- _Brief_
Give the entries again exactly. Skip the pictures.

- _Source data_
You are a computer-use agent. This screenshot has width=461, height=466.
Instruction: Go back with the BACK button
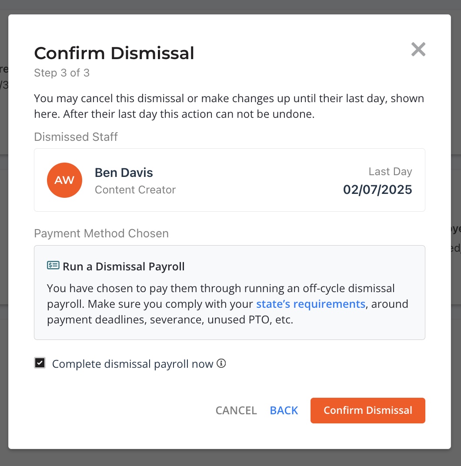(284, 410)
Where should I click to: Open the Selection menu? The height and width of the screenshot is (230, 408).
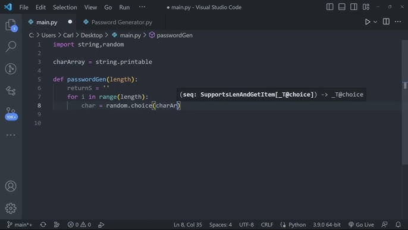(x=65, y=7)
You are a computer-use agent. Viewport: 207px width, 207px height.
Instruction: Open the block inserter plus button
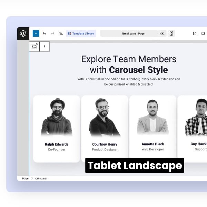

- _Exercise answer_
You are a computer-use agent. This screenshot has width=461, height=466.
Instruction: Go back with the BACK button
(284, 410)
Where should I click to: Open the Selection menu? The height and width of the screenshot is (230, 408).
(x=65, y=7)
You are a computer-use agent. Viewport: 207px width, 207px height.
Instruction: Open the block inserter plus button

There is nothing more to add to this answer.